Word and item position data:
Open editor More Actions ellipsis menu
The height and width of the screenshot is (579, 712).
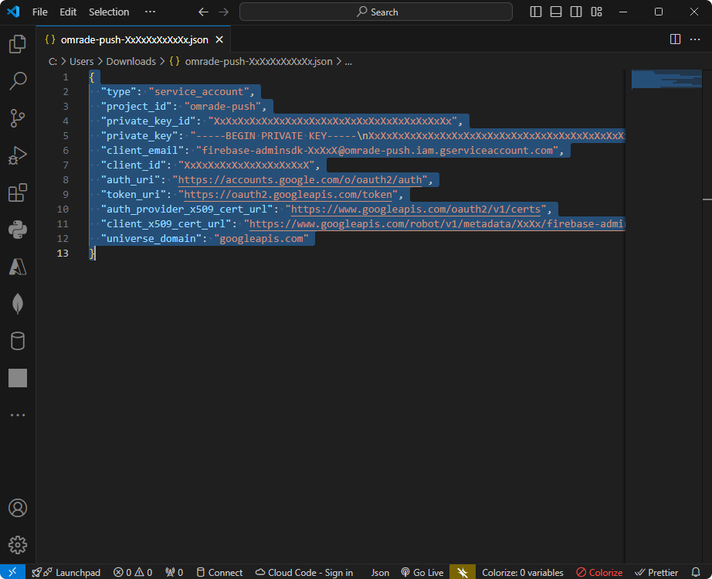[x=695, y=39]
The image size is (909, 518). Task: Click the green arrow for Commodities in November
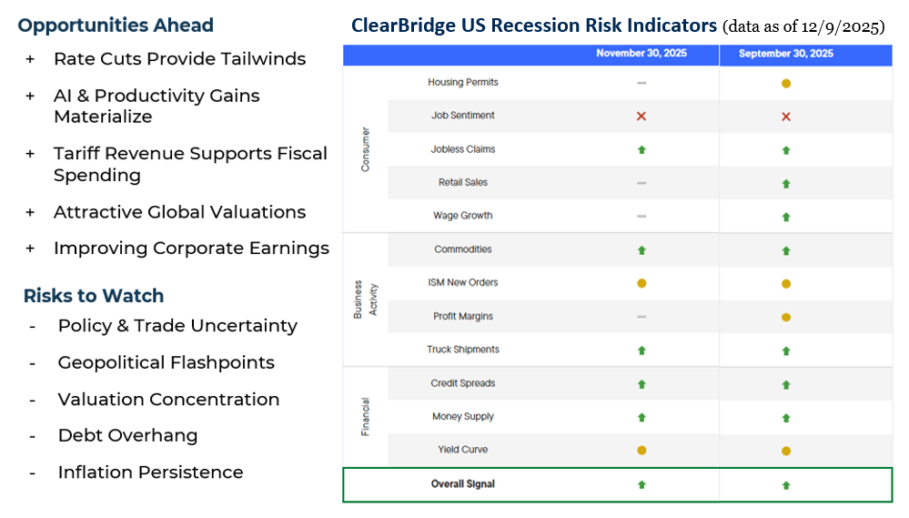(641, 249)
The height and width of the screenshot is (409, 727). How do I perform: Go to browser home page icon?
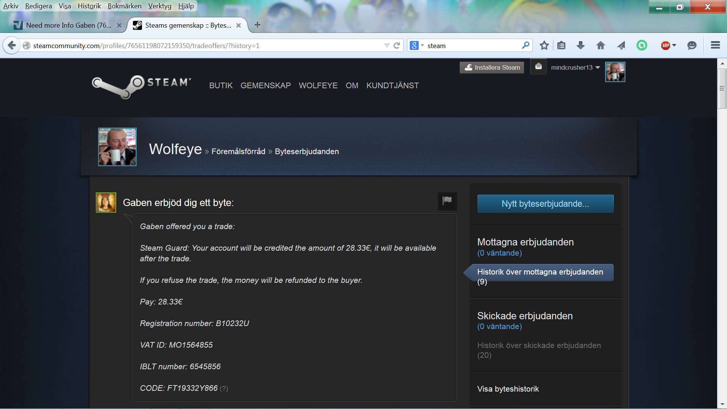[601, 45]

◆ Challenge ◆
Write out all of the material above word for word, omitting the pictures.

◆ Solution for this exercise ◆
Open editor More Actions ellipsis menu
The height and width of the screenshot is (579, 712).
[x=695, y=39]
The image size is (909, 518). Task: Click the green arrow for Commodities in November
(641, 249)
The height and width of the screenshot is (409, 727). How do I perform: Go to browser home page icon?
[601, 45]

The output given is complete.